##### PASSAGE CHOISI
SOS Loire Vivante exige la concertation

Ce sont des propos réjouissants venant de la part de l’EPALA qui n’a d’ailleurs - rappelons-le une énième fois - toujours pas pris acte officiellement de l’abandon du projet de barrage de Serre de la Fare. Mais la question ne peut être réglée uniquement entre l’EPALA et l’Agence de l’Eau, et SOS Loire Vivante tient à rappeler ses exigences.
Première exigence : que soient rendus aux propriétaires expropriés qui le désirent leurs terrains et leurs maisons. Il est scandaleux, d’une part, que les propriétaires expropriés n’aient toujours par été payés, et d’autre part, que l’EPALA ait refusé de rétrocéder les terrains à l’amiable. SOS Loire Vivante a engagé des actions juridiques pour obtenir la rétrocession. Deuxième exigence : la concertation entre tous les partenaires impliqués dans l’avenir de la Haute-Vallée de la Loire en ce qui concerne les terrains non agricoles, qui présentent - comme l’EPALA le reconnait désormais ! - une grande valeur écologique. SOS Loire Vivante, avec l’aide de Nature Haute-Loire, la fédération de protection de la nature de Haute-Loire, a réalisé un très important travail d’études, de synthèse et de cartographie sur la Haute-Vallée de la Loire. Il est temps que soit mis en valeur ce travail de fond, et que puissent être examinées de façon concertée la propriété et la gestion de ces terrains. Nous ne voyons d’ailleurs pas pourquoi l’EPALA resterait propriétaire de ces terres. L’EPALA est désormais obligé à engager une politique de gestion écologique. Mais il faut maintenant que cette gestion soit attribuée à des organismes compétents en la matière, c’est-à-dire les associations de protection de l’environnement qui, d’une part, ont les premières dit haut et fort la nécessité de sauvegarder ce patrimoine, et, d’autre part, et réalisé des études approfondies sur les richesses et les possibilités de gestion de ce patrimoine.
##########
TRAVAIL À FAIRE:
#1 Dans le passage sur SOS Loire Vivante, quel projet l'EPALA n'a-t-il toujours pas officiellement reconnu comme abandonné ?
#2 Relevez tous les organismes nommés dans le passage sur SOS Loire Vivante.
#3 Poursuivez le passage sur SOS Loire Vivante à partir de sa dernière phrase.
##### SECTION DES DONNÉES
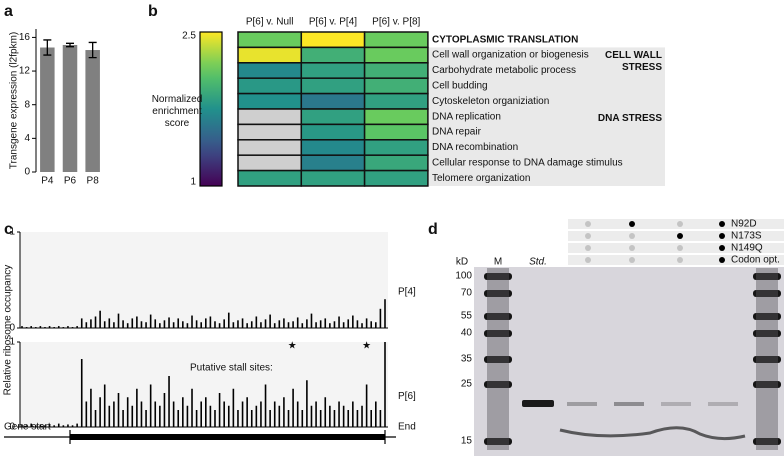  Describe the element at coordinates (498, 262) in the screenshot. I see `lane-label: M` at that location.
##########
LISTE DES RÉPONSES:
#1 Le projet de barrage de Serre de la Fare.

#2 L'EPALA, l'Agence de l'Eau, SOS Loire Vivante, Nature Haute-Loire

#3
Ne reste plus maintenant qu’à mettre autour de la table tous les acteurs de l'avenir de la Haute- Vallée de la Loire : EPALA, élus locaux, Ministère de l’Environnement, Agence de l’Eau, associations. Pour l'avenir de la Haute-Vallée de la Loire, pour ce territoire dont Michel Barnier avait dit en 1994 qu'il constituait l’"un des plus beaux paysages de France", mettons-nous au travail ensemble.

Chambonchard : l'absurde contrepartie

Le chantier du barrage de Chambonchard bute toujours sur l’épineux problème du financement. M.Doligé, président de l’EPALA, a été reçu cet automne à Matignon par le conseiller technique auprès du Premier Ministre, en présence de M.Le Pensec, Ministre de l’Agriculture, et de Mme Voynet, Ministre de l’Aménagement du Territoire et de l’Environnement. M.Doligé a déclaré au quotidien La République du Centre à propos de cette entrevue : “ Il a été réaffirmé à cette occasion l’engagement de l’Etat à participer à hauteur de 70 millions de francs à cette opération et convenu du marché des principaux travaux ”. Néanmoins, la décision de l’Etat de débloquer ces 70 MF n’a pas encore été actée formellement.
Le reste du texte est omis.